• RECORDS TO PROCESS:
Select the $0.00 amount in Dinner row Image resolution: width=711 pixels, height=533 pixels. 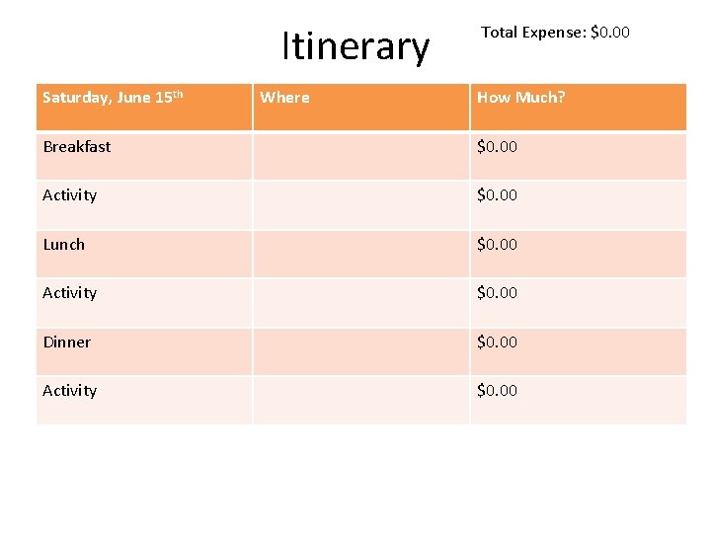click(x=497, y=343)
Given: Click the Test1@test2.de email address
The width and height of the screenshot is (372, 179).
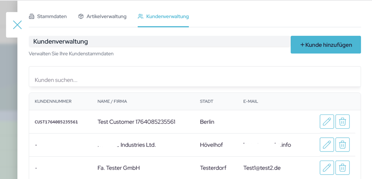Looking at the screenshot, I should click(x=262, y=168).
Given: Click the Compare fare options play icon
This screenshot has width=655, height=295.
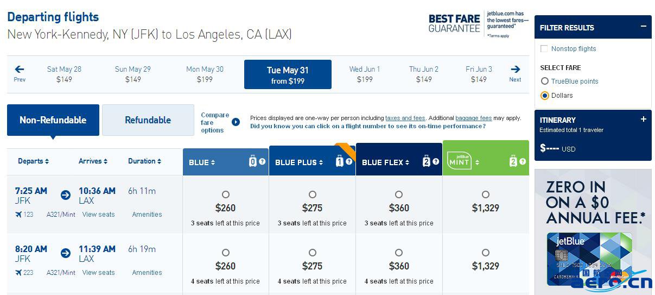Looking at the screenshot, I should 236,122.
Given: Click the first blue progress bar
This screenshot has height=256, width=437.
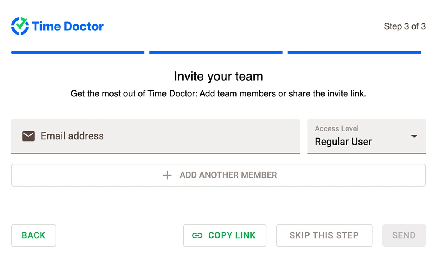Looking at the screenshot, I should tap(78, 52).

* * *

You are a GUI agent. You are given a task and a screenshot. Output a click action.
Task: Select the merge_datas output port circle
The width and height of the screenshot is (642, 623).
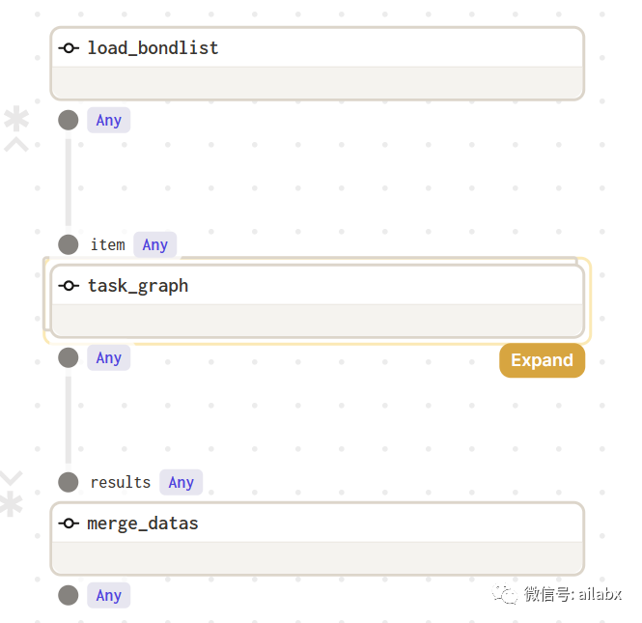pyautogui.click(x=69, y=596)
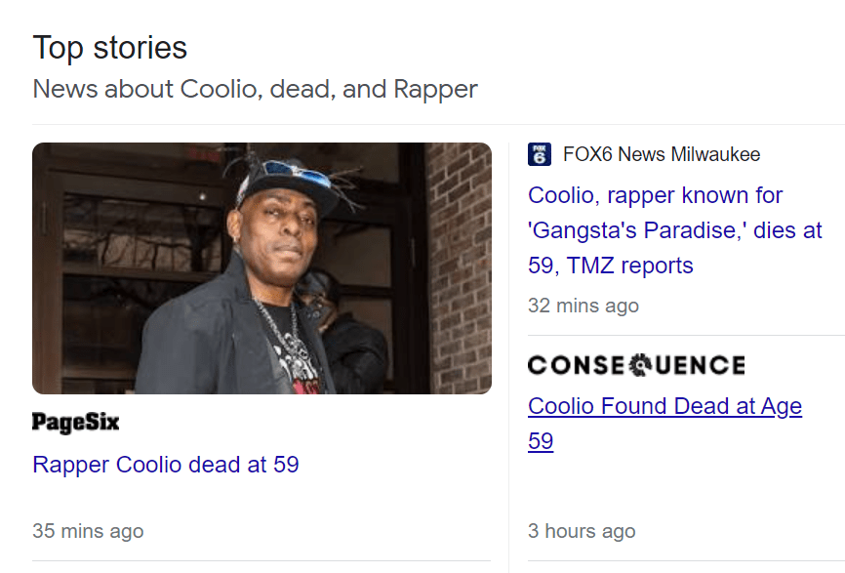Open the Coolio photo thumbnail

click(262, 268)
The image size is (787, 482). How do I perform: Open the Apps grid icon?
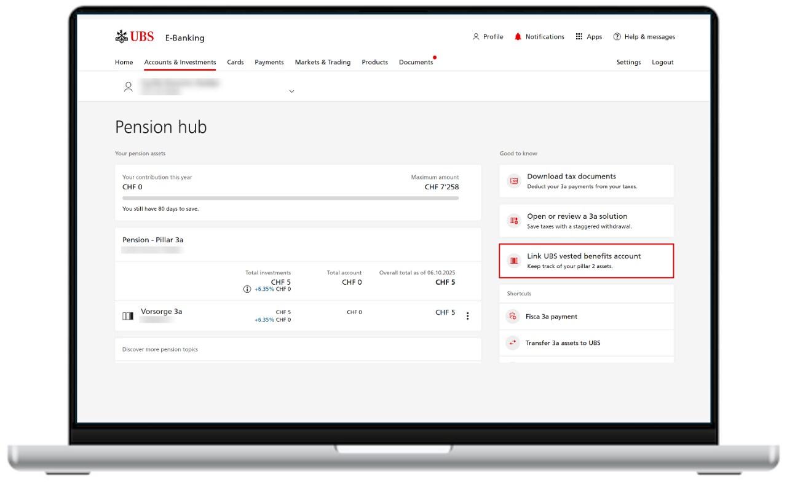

--

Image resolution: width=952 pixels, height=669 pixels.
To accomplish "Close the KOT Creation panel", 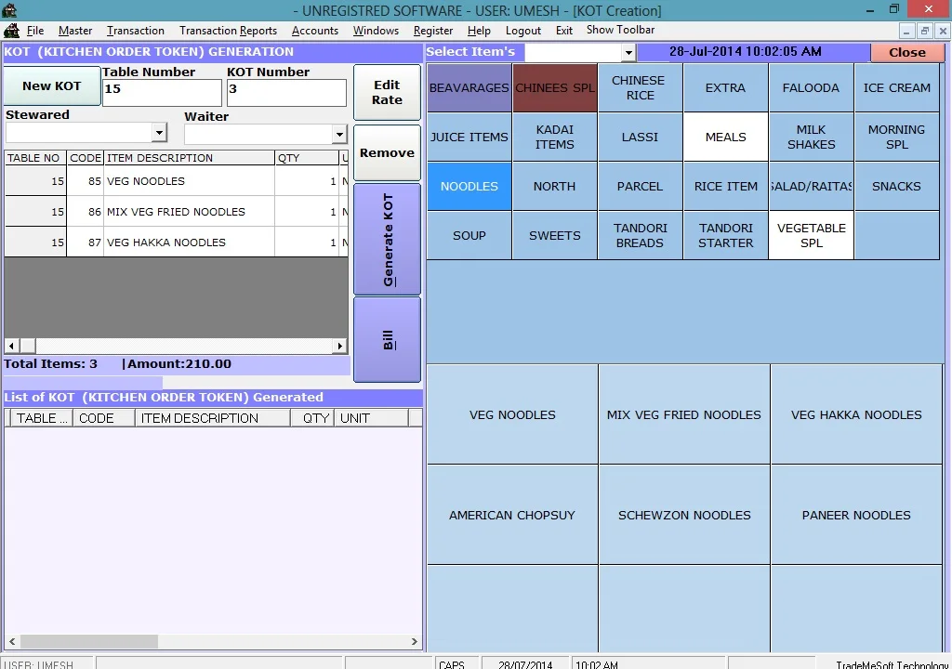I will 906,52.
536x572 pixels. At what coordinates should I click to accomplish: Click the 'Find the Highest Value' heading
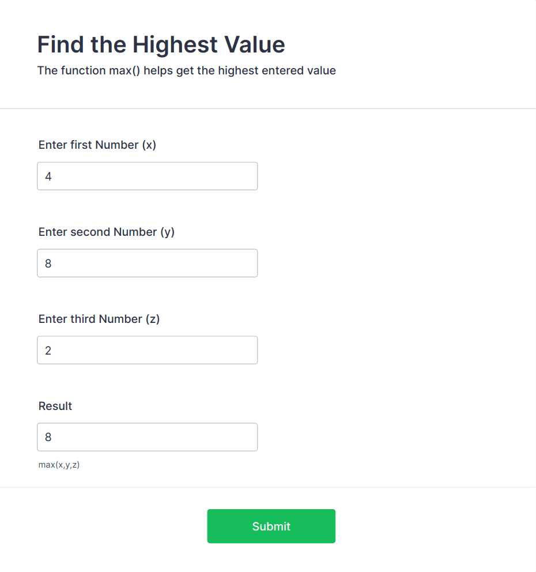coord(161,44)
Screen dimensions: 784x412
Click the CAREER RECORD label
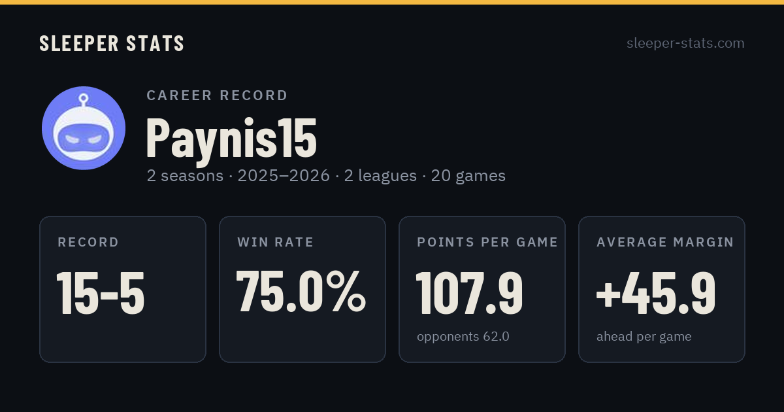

• ASSIGNED TASK: Look through the material and say how many lines hold "icon". Give the number only.

• FINISHED EXERCISE: 2